Update 2016: some of the proceedings from the More-than-human-participatory research group’ sessions are to be published by Routledge in a new text called Participatory Research in More-Than-Human Worlds
Image above: recently a small robin has sought to move inside our house in Hollywood – we’ve been enjoying flying antics and stunning arias from this tiny being.
Today I will be joining in excess of 1,800 delegates from more than 50 countries taking part in more than 400 sessions at the International Royal Geography Society society conference ‘Geographies of co-production’. Co-production involves academics working with non-academic partners to create new knowledge’, at its buildings and at the Imperial College London between Tuesday 26 and Friday 29 August, 2014.
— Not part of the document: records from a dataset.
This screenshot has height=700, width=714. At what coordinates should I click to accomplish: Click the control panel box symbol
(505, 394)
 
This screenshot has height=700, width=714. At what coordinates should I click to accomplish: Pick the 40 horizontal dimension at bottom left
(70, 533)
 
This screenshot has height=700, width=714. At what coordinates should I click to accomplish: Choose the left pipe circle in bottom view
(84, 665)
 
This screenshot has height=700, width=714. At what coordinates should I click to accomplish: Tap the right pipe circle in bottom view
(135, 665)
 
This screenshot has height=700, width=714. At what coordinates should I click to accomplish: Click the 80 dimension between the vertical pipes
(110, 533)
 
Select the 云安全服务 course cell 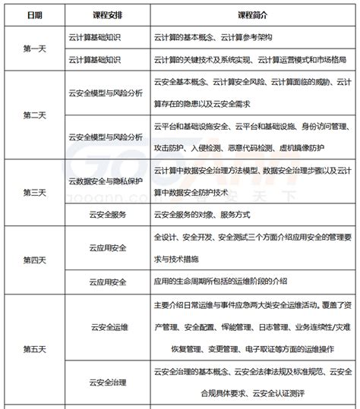click(109, 215)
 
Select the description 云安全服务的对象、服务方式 click(202, 215)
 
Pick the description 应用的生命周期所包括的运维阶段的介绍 click(220, 282)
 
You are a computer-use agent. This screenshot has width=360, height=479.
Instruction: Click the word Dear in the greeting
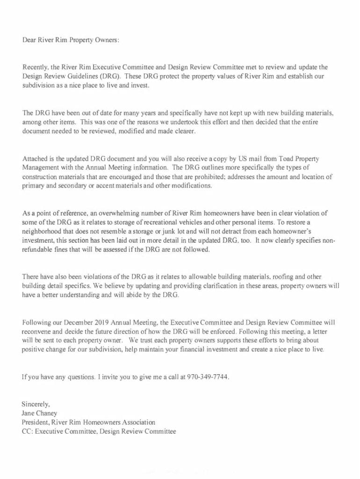pyautogui.click(x=29, y=40)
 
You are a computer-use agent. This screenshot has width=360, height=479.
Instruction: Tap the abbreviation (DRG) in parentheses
pyautogui.click(x=110, y=76)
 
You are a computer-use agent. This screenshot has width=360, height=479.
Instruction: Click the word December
pyautogui.click(x=79, y=322)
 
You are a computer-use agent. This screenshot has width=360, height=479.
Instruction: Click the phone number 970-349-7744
pyautogui.click(x=208, y=377)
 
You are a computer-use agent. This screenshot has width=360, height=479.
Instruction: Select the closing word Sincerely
pyautogui.click(x=36, y=404)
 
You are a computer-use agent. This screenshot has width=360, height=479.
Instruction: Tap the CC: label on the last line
pyautogui.click(x=27, y=431)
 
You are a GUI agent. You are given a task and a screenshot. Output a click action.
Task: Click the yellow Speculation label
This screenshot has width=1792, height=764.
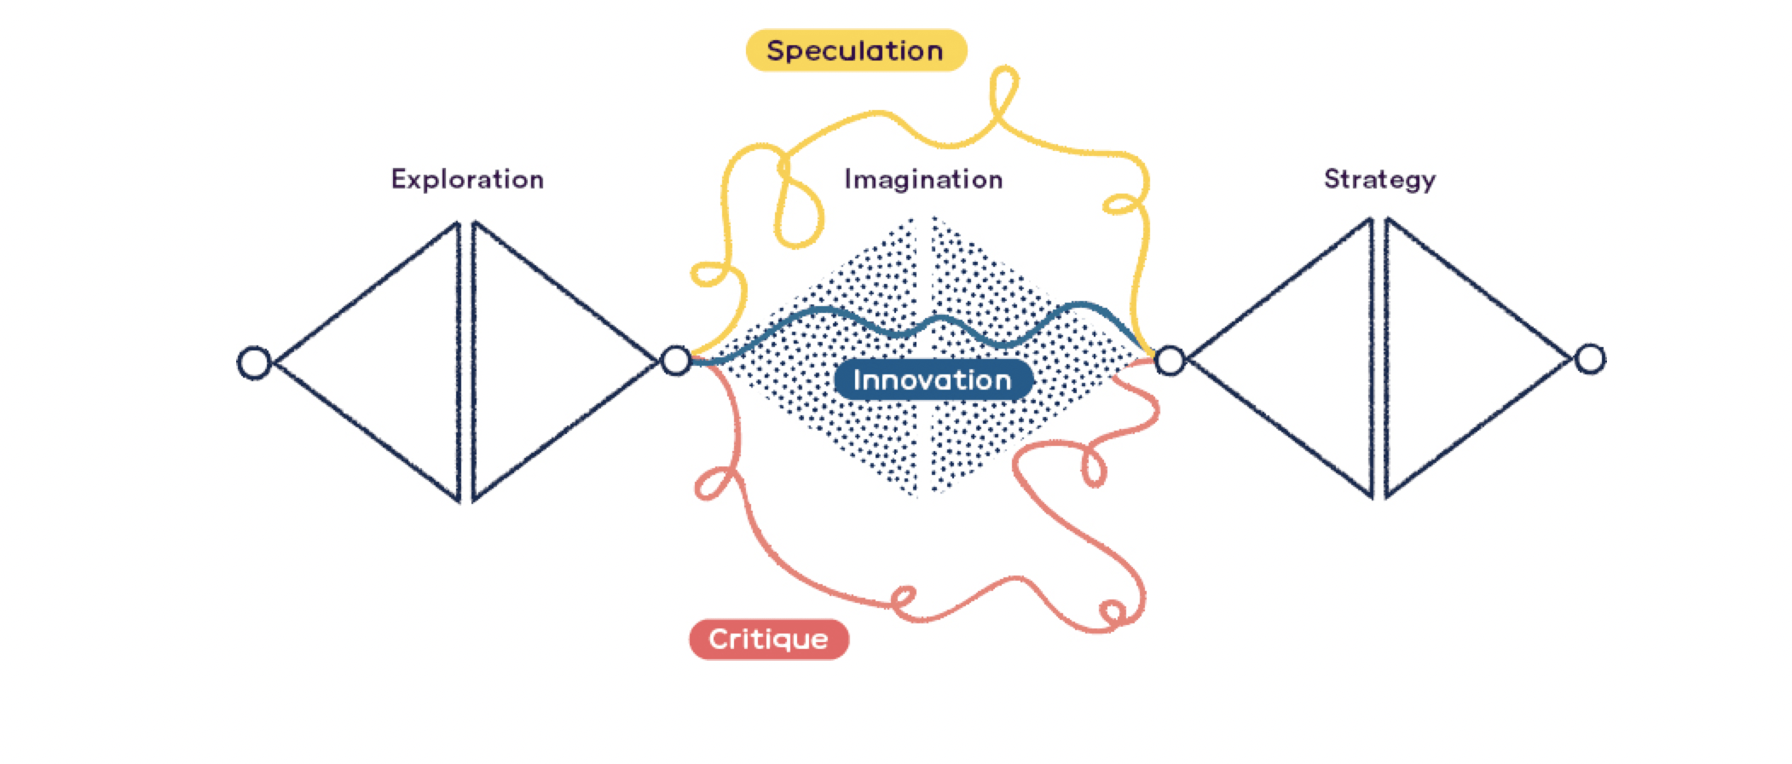click(856, 50)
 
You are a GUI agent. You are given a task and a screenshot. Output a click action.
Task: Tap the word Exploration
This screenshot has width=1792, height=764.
click(467, 179)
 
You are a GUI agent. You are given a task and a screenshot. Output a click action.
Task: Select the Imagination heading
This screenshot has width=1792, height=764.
click(923, 179)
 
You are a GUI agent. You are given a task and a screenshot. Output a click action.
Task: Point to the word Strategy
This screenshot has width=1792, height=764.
click(1379, 179)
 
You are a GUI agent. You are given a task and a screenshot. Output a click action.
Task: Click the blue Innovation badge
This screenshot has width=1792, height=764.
click(933, 380)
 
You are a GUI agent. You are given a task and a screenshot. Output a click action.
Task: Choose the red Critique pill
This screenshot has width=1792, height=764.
click(768, 639)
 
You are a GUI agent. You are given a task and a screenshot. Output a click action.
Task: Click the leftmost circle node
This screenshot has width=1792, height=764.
click(254, 362)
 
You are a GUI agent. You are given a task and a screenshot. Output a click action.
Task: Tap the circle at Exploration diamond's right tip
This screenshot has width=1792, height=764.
click(676, 361)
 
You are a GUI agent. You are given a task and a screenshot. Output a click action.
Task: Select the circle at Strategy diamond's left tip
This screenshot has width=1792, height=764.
click(1170, 361)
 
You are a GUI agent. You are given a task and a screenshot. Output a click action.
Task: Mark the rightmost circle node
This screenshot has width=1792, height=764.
click(1590, 359)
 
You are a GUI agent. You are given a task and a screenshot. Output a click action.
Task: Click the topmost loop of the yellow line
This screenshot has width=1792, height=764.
click(1004, 90)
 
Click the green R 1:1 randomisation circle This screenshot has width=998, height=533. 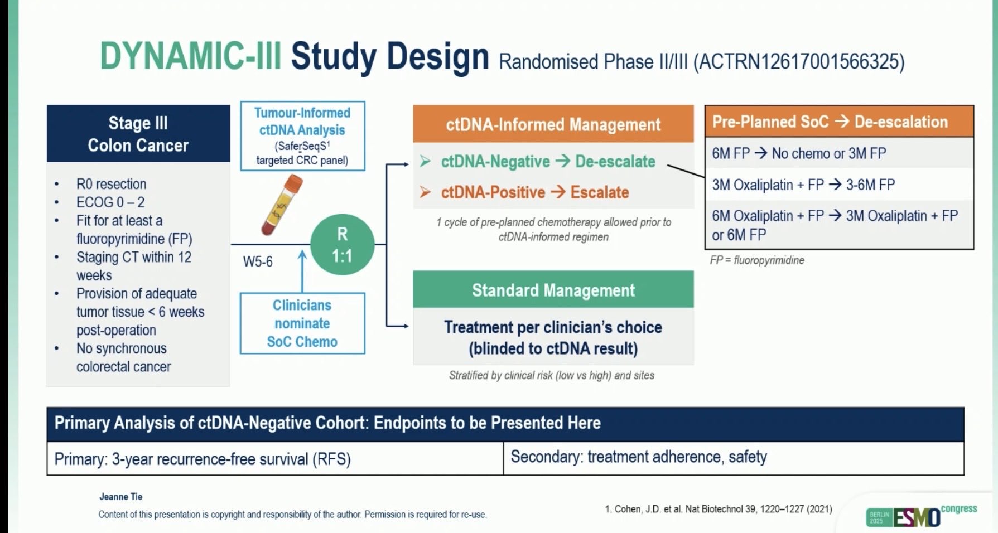[342, 245]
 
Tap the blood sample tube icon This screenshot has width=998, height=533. [282, 205]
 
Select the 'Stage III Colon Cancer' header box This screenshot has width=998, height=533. [138, 134]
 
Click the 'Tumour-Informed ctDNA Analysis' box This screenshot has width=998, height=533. [302, 136]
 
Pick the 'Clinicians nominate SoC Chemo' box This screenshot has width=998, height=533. [302, 323]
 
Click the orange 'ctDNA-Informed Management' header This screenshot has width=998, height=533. [553, 124]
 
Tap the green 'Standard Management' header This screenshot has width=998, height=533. [553, 290]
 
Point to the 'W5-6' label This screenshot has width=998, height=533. [258, 261]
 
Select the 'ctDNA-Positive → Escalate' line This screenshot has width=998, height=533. [534, 193]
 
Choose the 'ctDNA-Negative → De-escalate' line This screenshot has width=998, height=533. [547, 162]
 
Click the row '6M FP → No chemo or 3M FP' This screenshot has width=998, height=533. [799, 153]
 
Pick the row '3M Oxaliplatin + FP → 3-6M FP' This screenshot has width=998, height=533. [803, 185]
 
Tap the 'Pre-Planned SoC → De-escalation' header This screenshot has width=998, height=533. [830, 122]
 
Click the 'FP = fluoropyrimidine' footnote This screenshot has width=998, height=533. [757, 260]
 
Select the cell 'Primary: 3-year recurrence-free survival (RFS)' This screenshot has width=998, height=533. [203, 459]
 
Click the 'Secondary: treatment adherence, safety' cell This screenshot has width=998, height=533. [639, 457]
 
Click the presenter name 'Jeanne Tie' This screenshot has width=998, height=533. [121, 496]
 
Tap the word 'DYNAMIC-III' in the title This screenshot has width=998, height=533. [190, 57]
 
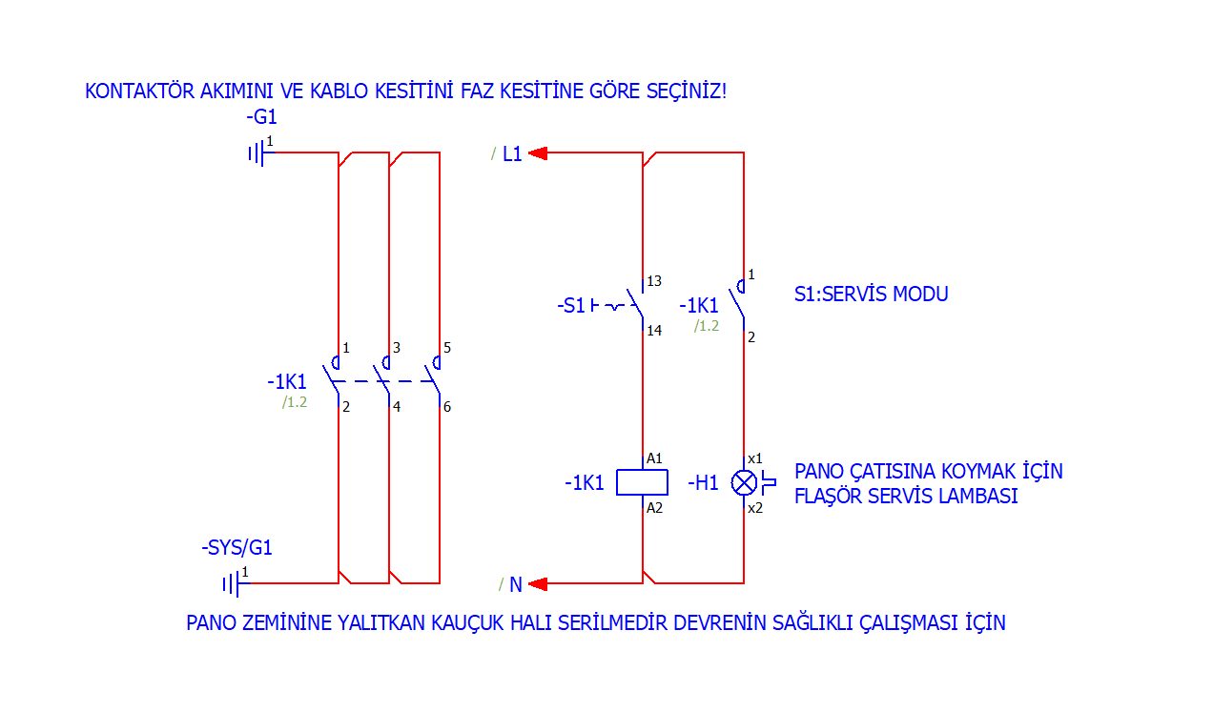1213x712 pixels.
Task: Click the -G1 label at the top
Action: [261, 118]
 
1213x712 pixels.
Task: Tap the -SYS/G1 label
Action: [236, 548]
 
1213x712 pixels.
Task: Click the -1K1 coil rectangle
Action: [642, 482]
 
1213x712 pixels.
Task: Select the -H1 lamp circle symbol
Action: [744, 482]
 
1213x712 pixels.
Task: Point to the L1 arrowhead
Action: [537, 153]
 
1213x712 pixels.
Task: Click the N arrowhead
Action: [537, 583]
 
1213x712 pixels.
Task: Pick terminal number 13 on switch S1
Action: [654, 281]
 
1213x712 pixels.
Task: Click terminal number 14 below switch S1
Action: [654, 331]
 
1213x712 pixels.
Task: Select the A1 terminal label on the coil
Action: [654, 458]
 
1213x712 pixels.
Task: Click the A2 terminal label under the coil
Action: [654, 508]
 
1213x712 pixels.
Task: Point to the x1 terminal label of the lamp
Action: [754, 458]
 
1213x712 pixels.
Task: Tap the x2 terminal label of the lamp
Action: [754, 508]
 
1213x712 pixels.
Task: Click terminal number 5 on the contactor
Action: [447, 348]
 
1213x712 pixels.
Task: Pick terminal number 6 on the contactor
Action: [447, 407]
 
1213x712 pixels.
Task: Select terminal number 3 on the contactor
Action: [396, 348]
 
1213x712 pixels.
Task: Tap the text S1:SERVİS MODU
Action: [871, 294]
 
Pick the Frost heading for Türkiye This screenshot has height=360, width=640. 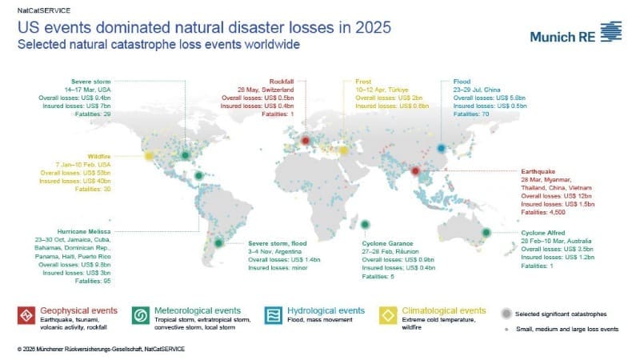tap(364, 82)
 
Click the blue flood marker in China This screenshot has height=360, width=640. tap(441, 147)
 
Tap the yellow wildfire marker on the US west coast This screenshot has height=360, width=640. tap(149, 156)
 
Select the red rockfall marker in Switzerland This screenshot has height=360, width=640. tap(305, 143)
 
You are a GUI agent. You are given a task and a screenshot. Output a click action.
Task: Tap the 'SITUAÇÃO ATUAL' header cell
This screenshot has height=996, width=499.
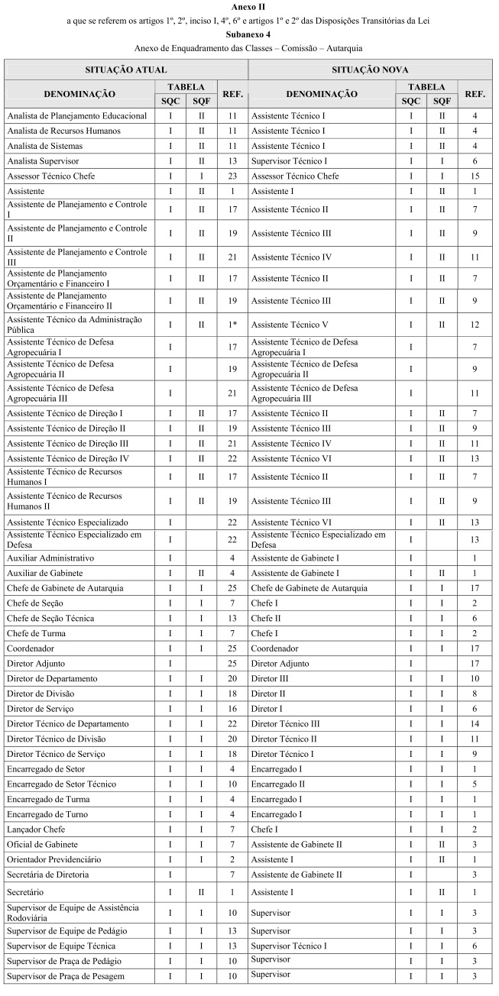[126, 70]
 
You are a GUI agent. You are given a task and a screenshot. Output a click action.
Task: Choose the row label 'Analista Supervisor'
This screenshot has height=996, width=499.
[43, 161]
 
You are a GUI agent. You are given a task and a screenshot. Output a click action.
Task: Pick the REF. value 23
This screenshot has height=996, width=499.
[232, 176]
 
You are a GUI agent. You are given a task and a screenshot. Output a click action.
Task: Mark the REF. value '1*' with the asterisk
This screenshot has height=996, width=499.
[232, 325]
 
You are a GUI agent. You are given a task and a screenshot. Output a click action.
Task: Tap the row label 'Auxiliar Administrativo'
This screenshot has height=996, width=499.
[50, 558]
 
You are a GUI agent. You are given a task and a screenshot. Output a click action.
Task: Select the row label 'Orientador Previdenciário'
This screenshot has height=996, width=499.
[53, 859]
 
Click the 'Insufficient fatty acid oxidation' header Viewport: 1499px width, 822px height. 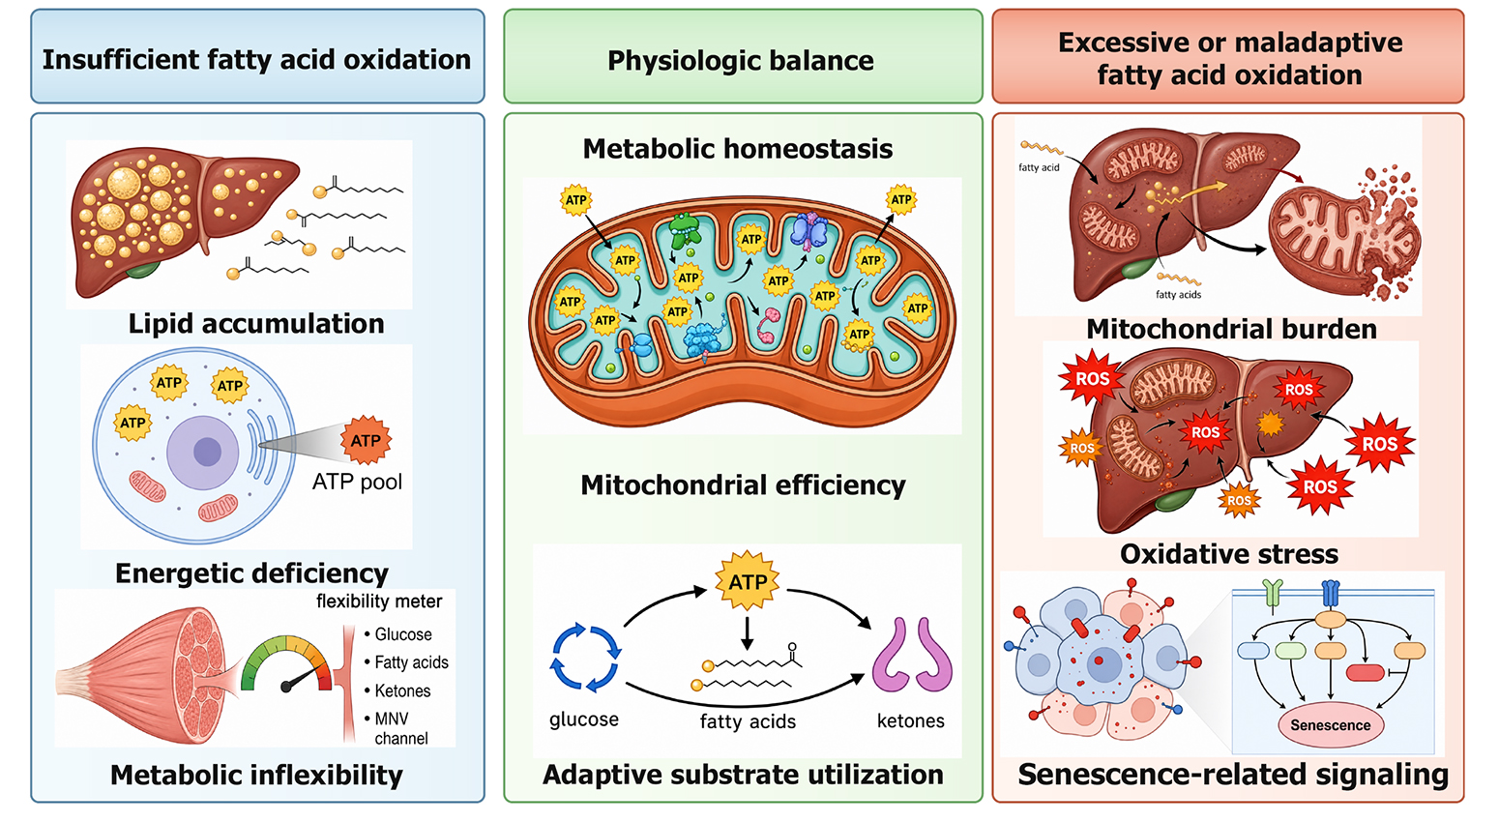pyautogui.click(x=257, y=60)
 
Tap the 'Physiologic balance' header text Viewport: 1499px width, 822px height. pyautogui.click(x=740, y=61)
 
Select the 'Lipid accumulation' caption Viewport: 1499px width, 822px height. pyautogui.click(x=256, y=324)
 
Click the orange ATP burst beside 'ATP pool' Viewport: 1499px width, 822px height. pyautogui.click(x=366, y=440)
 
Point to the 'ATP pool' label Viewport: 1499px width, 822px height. pyautogui.click(x=358, y=482)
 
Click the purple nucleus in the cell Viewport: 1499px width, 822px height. pyautogui.click(x=203, y=452)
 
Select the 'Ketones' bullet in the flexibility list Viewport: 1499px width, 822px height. pyautogui.click(x=397, y=690)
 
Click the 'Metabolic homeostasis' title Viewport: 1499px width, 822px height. pyautogui.click(x=738, y=149)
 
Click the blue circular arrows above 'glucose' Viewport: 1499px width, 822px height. pyautogui.click(x=585, y=658)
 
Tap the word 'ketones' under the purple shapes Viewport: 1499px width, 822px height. pyautogui.click(x=911, y=720)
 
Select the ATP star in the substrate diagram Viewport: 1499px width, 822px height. pyautogui.click(x=747, y=581)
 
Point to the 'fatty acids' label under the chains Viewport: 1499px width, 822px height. pyautogui.click(x=748, y=721)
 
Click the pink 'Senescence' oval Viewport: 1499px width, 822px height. pyautogui.click(x=1331, y=725)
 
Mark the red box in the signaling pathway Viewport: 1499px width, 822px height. pyautogui.click(x=1365, y=673)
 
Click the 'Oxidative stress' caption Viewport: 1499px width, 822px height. pyautogui.click(x=1229, y=554)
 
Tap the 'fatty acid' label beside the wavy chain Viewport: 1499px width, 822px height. pyautogui.click(x=1039, y=167)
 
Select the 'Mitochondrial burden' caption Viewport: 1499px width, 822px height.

Conference Chair Professor Wendy Larner of the University of Bristol developed the conference theme ‘Geographies of co-production’. Co-production involves academics working with non-academic partners to create new knowledge. This involves working together from the very outset of the research, so that the research partners play a role in setting the research agenda. Wendy opens the conference with a panel session asking ‘what are the opportunities and challenges for geographers working in more engaged ways?’ Many of the conference sessions also focus on how co-production relates to a particular aspect of geography, and Wendy has been delighted by the response so far.
“This does seem to be a theme that has struck a chord among the research community. I am flabbergasted by the diversity of things that can be co-produced!”
At the conference I’ll be talking about my eco-aesthetic work in transforming a small conifer plantation into a forest and the diverse outcomes it has produced in art, science and political domains. I’ll be presenting at the ‘More-than-human-participatory research group’ sessions and also attending the ‘Geoaesthetics’ sessions on Thursday (my practice supervisor Dr Iain Biggs will be present during this session). So its exciting to share the story of Hollywood, a tiny forest in South Carlow Ireland to new people and I’m hoping my eco art methodologies will be of interest.
I’ve recently begun to show a short clip of the forest before I start speaking – it seems only right to preface the work by some of the community I work with and who we often little consider in industrial forestry. It starts with a voice of a small bird, like the one above, who is also adapting to a forest-in-the making that is becoming ever more beautiful, song-filled and resilient.